The participants in the taskforce said it remained essential to monitor the Covid-19 situation, and ensure that the port stayed operational as a priority, to help maintain supplies into the country and Europe as a whole.
'The port platform is currently operating flawlessly,' the Taskforce noted. 'Up until now, only isolated cases of the virus have been confirmed. There has not been any rise in absenteeism due to illness, in comparison with last year. The taskforce is continuously monitoring the situation with a view to possible additional measures.'
Incoming ships will continue to present a Maritime Declaration of Health (MDH), whereby the captain must indicate 24 hours before entry into port whether there are any infected persons or suspicions of infected persons on board, as well as a list of the last ten ports of call. The ship is then screened by Saniport (FPS Public Health).
Existing measures have been reconfirmed, such as basic preventive hygiene measures, providing sufficient disinfectants in machines, exchanging documents digitally as much as possible, and applying the rules of social distancing, as far as possible and in particular keeping a distance of 1.5 meters between each person.
Despite the impact of the coronavirus crisis on global production and logistics chains and a pandemic-driven drop in demand, the economic damage for the port remained limited, the Taskforce outlined.

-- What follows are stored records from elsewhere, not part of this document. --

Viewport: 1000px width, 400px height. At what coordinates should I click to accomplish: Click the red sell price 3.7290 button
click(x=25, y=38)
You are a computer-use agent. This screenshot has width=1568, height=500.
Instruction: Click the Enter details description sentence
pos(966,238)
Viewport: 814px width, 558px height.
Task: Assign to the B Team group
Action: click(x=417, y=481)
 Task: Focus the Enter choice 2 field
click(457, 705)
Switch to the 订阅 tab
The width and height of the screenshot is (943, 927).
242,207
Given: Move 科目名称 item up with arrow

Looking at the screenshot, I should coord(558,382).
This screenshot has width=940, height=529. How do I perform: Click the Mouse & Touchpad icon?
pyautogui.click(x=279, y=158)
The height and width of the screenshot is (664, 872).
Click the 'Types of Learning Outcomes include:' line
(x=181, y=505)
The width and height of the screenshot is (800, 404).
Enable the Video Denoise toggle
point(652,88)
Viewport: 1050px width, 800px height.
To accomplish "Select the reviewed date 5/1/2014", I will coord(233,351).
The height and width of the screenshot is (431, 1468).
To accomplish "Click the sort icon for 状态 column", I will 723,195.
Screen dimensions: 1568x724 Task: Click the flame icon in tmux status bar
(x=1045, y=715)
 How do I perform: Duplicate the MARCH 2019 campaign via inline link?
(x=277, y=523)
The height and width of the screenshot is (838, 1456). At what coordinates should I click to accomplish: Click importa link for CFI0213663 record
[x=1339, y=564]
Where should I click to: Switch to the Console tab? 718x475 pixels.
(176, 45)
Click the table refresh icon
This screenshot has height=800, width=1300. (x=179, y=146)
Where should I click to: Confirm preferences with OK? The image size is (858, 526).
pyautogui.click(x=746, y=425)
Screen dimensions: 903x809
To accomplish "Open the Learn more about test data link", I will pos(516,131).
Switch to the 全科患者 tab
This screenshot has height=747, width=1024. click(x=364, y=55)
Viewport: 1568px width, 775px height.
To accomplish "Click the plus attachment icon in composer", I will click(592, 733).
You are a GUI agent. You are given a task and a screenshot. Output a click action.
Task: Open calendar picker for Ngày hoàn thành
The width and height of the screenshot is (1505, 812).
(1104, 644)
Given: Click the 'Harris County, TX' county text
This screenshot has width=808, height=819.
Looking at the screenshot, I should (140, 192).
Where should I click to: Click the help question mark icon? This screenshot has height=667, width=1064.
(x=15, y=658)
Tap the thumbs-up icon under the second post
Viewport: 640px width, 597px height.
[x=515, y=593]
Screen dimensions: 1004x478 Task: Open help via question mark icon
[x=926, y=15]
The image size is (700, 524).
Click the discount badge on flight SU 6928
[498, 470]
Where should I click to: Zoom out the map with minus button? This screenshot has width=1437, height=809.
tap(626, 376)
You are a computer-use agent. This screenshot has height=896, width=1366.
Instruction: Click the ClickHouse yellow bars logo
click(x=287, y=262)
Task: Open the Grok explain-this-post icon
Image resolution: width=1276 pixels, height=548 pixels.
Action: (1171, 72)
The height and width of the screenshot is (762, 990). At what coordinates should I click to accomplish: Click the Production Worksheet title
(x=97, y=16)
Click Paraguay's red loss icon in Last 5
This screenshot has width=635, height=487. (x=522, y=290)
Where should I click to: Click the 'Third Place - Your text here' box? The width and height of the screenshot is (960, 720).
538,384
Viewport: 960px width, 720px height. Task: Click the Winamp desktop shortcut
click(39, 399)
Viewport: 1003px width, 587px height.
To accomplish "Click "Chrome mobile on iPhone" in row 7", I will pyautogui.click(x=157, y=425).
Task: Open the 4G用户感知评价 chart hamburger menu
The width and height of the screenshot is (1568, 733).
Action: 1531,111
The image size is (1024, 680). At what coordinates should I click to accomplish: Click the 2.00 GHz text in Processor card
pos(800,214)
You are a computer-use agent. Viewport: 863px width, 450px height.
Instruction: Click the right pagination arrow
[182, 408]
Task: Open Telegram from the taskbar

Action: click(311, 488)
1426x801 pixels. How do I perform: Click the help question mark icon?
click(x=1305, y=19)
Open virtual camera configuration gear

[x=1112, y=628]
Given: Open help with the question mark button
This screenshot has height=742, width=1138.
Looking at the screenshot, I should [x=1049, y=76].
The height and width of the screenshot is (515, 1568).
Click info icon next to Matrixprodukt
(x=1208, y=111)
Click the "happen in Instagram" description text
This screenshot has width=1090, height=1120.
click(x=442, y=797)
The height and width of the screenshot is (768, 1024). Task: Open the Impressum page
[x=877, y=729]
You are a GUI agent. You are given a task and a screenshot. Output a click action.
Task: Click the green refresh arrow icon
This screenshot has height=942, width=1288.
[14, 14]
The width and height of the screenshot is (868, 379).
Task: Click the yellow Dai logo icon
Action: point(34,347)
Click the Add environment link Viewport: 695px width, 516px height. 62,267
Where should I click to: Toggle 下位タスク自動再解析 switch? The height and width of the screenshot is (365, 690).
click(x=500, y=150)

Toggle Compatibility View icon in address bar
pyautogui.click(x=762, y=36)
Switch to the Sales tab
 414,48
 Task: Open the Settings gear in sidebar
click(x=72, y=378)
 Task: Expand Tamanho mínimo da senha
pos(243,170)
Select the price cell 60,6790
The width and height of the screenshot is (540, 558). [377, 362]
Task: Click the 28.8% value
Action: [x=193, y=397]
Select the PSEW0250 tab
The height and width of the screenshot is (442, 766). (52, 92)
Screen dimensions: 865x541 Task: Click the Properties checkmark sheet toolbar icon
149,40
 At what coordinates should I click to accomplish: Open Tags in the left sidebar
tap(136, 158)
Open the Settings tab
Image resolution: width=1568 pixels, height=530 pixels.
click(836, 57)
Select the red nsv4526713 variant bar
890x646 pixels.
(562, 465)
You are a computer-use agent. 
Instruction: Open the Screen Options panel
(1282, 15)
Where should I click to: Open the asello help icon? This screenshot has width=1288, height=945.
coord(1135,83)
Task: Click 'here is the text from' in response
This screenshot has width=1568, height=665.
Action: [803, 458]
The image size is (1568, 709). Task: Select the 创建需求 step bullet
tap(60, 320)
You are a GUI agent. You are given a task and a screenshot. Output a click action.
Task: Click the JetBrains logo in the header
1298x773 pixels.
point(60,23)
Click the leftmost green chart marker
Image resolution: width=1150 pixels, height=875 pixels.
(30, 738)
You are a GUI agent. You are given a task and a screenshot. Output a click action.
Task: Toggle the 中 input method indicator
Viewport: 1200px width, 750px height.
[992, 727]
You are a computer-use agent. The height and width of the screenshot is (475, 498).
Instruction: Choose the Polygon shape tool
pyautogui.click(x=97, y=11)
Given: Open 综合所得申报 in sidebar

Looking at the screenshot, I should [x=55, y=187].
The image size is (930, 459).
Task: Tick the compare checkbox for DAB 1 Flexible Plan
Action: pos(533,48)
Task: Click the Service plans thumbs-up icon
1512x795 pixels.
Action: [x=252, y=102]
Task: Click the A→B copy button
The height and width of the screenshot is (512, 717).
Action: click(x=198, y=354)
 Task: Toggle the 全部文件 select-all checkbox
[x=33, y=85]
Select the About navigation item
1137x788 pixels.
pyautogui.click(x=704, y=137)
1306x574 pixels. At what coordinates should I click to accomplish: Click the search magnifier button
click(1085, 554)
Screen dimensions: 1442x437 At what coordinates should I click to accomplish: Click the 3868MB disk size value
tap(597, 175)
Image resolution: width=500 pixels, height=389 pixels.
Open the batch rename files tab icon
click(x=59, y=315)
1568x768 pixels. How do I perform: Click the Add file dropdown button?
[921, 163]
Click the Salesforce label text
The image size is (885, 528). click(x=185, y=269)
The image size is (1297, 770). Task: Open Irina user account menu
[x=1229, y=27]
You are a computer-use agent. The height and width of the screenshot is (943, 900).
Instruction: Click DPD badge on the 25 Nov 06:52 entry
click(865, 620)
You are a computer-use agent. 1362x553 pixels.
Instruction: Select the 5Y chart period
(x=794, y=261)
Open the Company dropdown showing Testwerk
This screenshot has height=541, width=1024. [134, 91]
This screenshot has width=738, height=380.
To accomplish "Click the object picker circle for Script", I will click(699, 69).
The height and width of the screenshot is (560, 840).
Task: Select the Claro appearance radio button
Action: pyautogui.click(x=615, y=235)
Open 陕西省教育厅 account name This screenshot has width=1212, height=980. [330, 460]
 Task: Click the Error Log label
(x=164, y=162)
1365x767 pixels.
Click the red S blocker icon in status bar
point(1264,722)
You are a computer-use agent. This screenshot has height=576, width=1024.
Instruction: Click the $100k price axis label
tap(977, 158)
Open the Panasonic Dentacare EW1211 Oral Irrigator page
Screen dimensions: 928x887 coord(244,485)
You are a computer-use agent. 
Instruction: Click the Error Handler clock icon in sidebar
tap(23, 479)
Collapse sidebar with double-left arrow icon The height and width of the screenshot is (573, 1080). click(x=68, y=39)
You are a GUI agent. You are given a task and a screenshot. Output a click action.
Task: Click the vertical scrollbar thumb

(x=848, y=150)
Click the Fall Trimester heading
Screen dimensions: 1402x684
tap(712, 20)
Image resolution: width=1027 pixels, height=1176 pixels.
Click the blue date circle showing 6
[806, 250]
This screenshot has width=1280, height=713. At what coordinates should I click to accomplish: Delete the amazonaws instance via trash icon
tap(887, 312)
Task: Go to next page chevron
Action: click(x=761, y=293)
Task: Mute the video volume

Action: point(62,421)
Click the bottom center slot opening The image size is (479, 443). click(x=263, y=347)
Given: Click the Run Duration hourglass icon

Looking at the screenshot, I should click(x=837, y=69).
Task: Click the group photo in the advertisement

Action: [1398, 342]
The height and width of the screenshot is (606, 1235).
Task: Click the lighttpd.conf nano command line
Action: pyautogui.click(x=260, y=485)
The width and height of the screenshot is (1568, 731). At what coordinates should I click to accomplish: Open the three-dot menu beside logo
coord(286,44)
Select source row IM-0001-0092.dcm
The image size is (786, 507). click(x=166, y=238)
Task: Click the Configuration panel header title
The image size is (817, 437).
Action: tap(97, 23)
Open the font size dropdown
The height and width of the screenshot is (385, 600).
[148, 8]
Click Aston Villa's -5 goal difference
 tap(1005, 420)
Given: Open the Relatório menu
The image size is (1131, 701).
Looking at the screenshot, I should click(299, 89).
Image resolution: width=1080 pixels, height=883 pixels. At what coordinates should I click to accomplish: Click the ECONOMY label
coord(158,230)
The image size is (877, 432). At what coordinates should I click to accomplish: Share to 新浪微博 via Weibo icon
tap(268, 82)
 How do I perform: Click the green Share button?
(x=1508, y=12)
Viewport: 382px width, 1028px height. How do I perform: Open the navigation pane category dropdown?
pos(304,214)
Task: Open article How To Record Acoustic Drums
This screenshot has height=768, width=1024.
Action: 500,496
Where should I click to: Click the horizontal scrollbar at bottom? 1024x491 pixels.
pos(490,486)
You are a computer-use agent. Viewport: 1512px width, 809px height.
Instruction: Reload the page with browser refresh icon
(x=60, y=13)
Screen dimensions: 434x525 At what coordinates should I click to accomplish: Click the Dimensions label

Total transhipments fell by 4.9 per cent in the first half of the year compared to the same period in 2019.
After a strong first quarter, the port witnessed an expected decline in the transhipment of all flows of goods, with the exception of the container sector.
For the third quarter, while the Port of Antwerp is still expecting blank sailings, it is also seeing the first signs of recovery and an upturn in the European economy.